**What this task involves**
Where in the listing does the word "agent" appear? Report each line that holds it.

**Input for this task**
####################
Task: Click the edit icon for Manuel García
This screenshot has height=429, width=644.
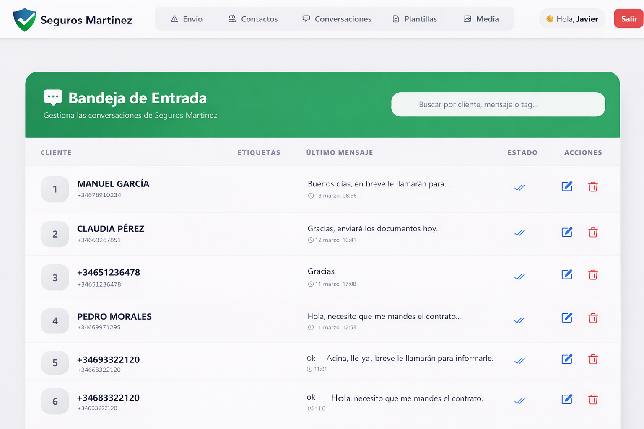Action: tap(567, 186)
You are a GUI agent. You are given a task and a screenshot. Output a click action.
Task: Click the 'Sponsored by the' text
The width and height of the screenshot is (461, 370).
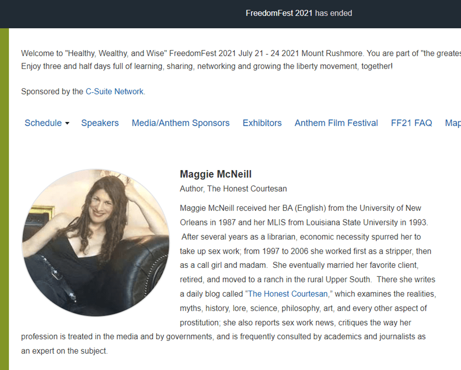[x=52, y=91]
####################
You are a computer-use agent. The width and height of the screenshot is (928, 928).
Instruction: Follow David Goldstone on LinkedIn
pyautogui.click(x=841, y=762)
####################
**Solution to this task**
You are a GUI agent. You are given a task and a screenshot. Output a click action.
You are a computer-use agent. The width and height of the screenshot is (928, 928).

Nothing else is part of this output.